AMD has released details on its implementation of The Next Big Thing in processor evolution, and in the process has unleashed the TNBT of acronyms: the AMD APU (CPU+GPU) HSA hUMA.
Before your eyes glaze over and you click away from this page, know that if this scheme is widely adopted, it could be of great benefit to both processor performance and developer convenience – and to you.
Simply put, what AMD's heterogeneous Uniform Memory Access (hUMA) does is allow central processing units (CPUs) and graphics processing units (GPUs) – which AMD places on a single die in their accelerated processing units (APUs) – to seamlessly share the same memory in a heterogeneous system architecture (HSA). And that's a very big deal, indeed.
Why? Simple. CPUs are quite clever, speedy, and versatile when performing complex tasks with myriad branches, but are less well-suited for the massively parallel tasks at which GPUs excel. Unfortunately, they can't currently share the same data in memory.
In today's CPU-GPU computing schemes, when a CPU senses that a process upon which it is working might benefit from a GPU's muscle, it has to copy the relevant data from its own reservoir of memory into the GPU's – and when the GPU is finished with its tasks, the results need to be copied back into the CPU's memory stash before the CPU can complete its work.
Needless to say, that back-and-forthing can consume a wasteful amount of clock cycles – and that's the limitation that AMD's upcoming Kaveri APU, scheduled to appear in the second half of this year, will overcome.
The secret sauce that Kaveri will bring to the computing party is hUMA, a scheme in which both CPU and GPU can share the same memory stash and the data within it, saving all those nasty copying cycles. hUMA is cache-coherent, as well – both CPU and GPU have identical pictures of what's what in both physical memory and cache, so if the CPU changes something, the GPU knows it's been changed.
Importantly, hUMA's shared memory pool extends to virtual memory, as well, which resides far away – relatively speaking – on a system's hard drive or SSD. The GPU does need to ask the CPU to tell the system's operating system to fetch the required data from virtual memory, but at least it can get what it wants, when it wants.
In a hUMA system, the GPU can access the entire memory space, virtual memory included (click to enlarge)
At this point, you might well be asking, "All well and good, but what's in it for me?" Glad you asked.
From a user's point of view, hUMA will make CPU-GPU mashups – in AMD parlance, APUs – more efficient and snappier.
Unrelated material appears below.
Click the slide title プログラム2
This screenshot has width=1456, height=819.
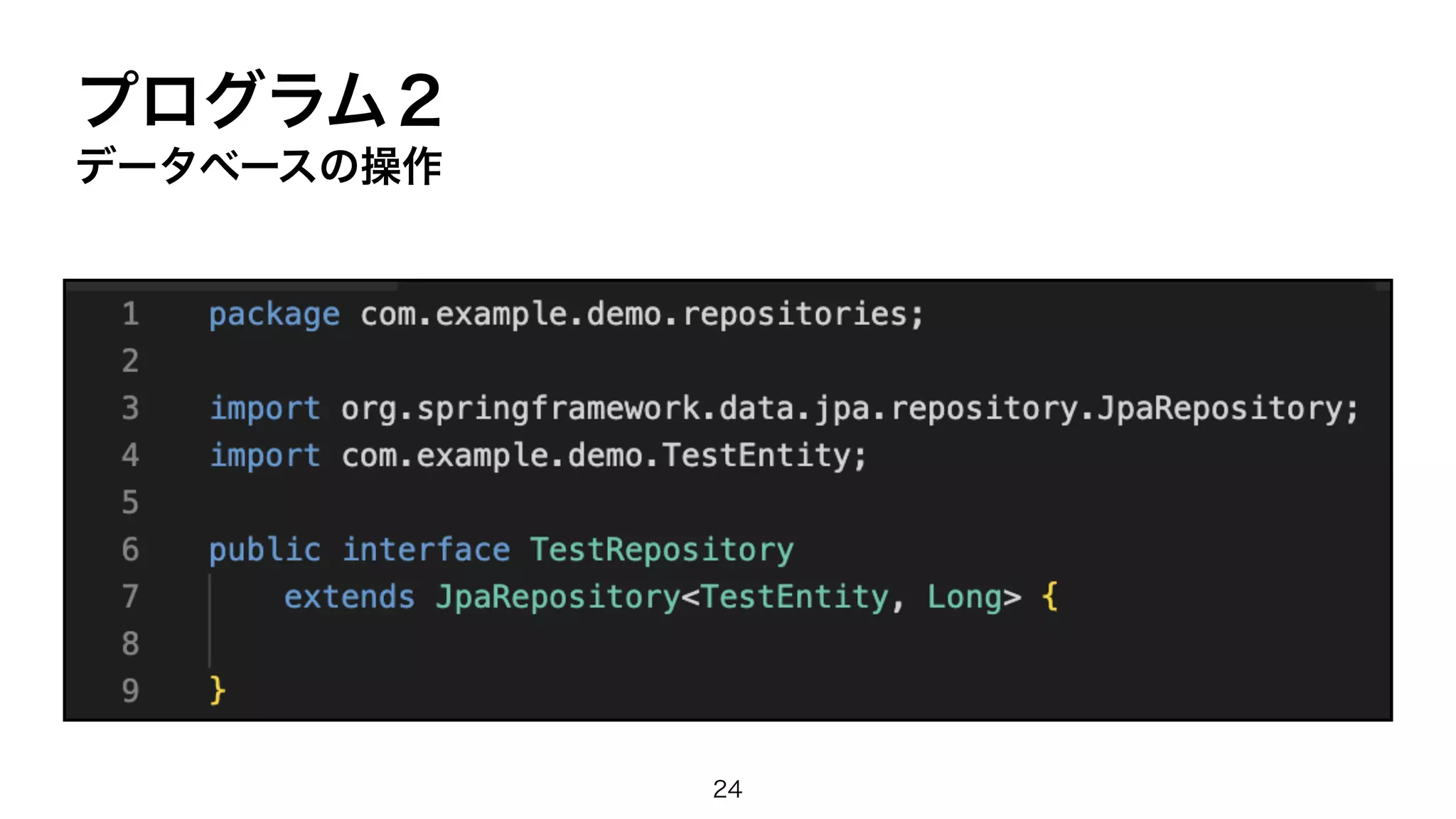click(261, 100)
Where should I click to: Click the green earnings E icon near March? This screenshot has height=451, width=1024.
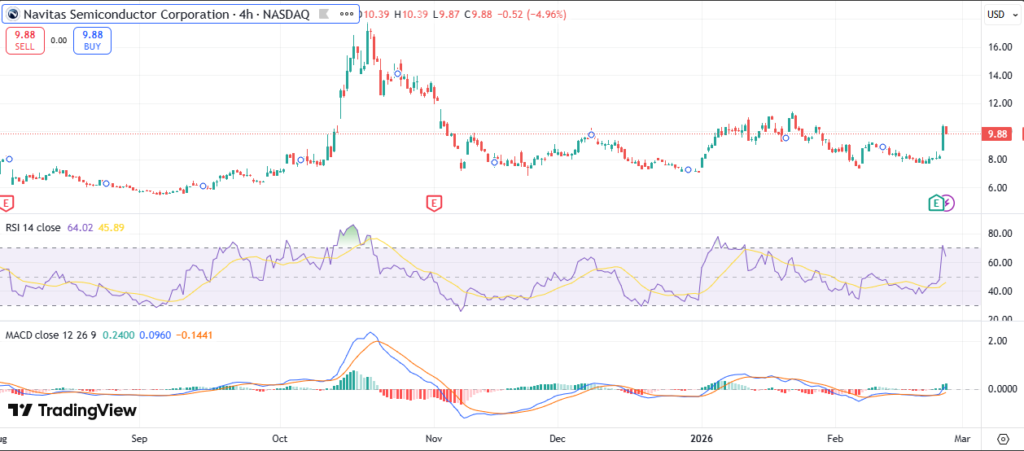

Better efficiency should improve battery life and make hUMA-compliant processors more amenable to tablets and handsets. Snappier performance means, well, snappier performance.
From a developer's point of view, hUMA should make it significantly easier to create apps that can exploit the individual powers of CPUs and GPUs – and, for that matter, other specialized cores such as video accelerators and DSPs, since there's no compelling reason that they should be forever locked out of hUMA's heterogeneous system architecture party.
Developers shouldn't have much trouble – if any – exploiting hUMA, since AMD says it will be compatible with "mainstream programming languages," meaning Python, C++, and Java, "with no need for special APIs."
Also, it's important to note that although AMD was the company to make the hUMA announcement and will be the first to release a hUMA-compatible chip with Kaveri, the specification will be published by the HSA Foundation, of which AMD is merely one of many members along with fellow cofounders ARM, Imagination Technologies, Samsung, Texas Instruments, Qualcomm, and MediaTek. Should some – all? – of these HSA Foundation members adopt the shared-memory architecture, hUMA goodness could spread far and wide.
In fact, hUMAfication already appears to be on the way – and not necessarily where you might have first expected. AMD is supplying a custom processor for Sony's upcoming PlayStation 4, and in an interview this week with Gamasutra, PS4 chief architect Mark Cerny said that the console would have a "supercharged PC achitecture," and that "a lot of that comes from the use of the single unified pool of high-speed memory" available to both the CPU and GPU.